Hormozi's Content Unit framework from $100M Leads maps directly: the Incident is the Retain section (using the Story retention method), and the Point is the Reward. The Hook that precedes the Incident must promise an emotional payoff without revealing the Point.

Berger's Trojan Horse Strategy from Contagious uses the identical structure: embed the brand message (Point) inside a compelling narrative (Incident) so the information travels under the guise of entertainment. People share stories, not lessons — so the story must be engaging enough to share on its own merit, with the Point embedded as a natural conclusion.

Hughes's VAK Sensory Preference Model from Six-Minute X-Ray adds a personalization dimension: when you know your audience's dominant processing mode (Visual, Auditory, or Kinesthetic), you can weight your VAKS details toward their preference. A visual audience gets more imagery. An auditory audience gets more dialogue and sound. A kinesthetic audience gets more physical sensation and emotional texture.

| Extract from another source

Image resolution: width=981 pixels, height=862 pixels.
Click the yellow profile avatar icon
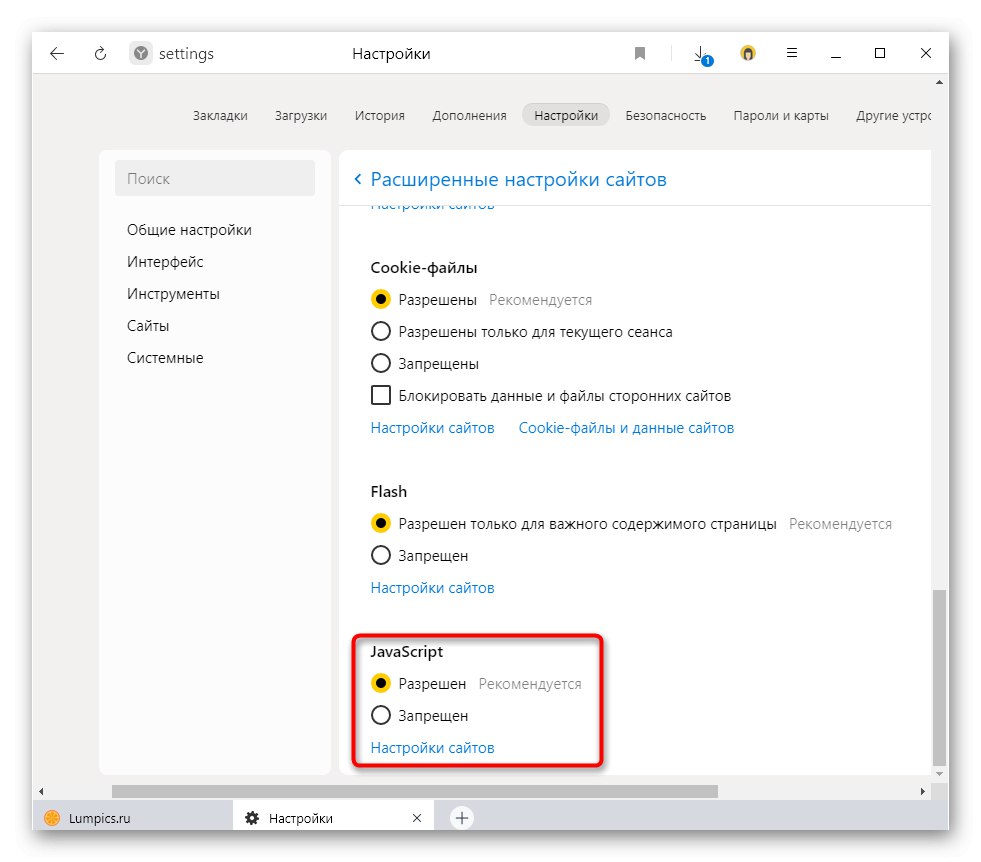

Voss's tactical empathy from Never Split the Difference creates the emotional safety that makes audiences receptive to stories with vulnerable Incidents. A story about failure, mistake, or embarrassment requires trust between teller and audience — and that trust is built through the empathy skills Voss teaches.

Implementation

  • Build a Story Bank (from Dib's Writer's Toolbox). Record every business-relevant incident as it happens. Capture VAKS details immediately — sensory specifics fade quickly from memory.
  • Practice the two-step structure. Pick one incident from your Story Bank, write it with VAKS detail, then add the Point at the end.
  • Test the engagement rule. Cover the Point and read only the Incident. Is it engaging on its own? If not, add more sensory detail or choose a more compelling incident.
  • Never reveal the Point early. If you catch yourself saying "The lesson here is..." before the story is complete, restructure.
  • Use the Two-Step in every marketing channel. Emails, blog posts, social media, presentations, and sales conversations all benefit from Incident → Point structure.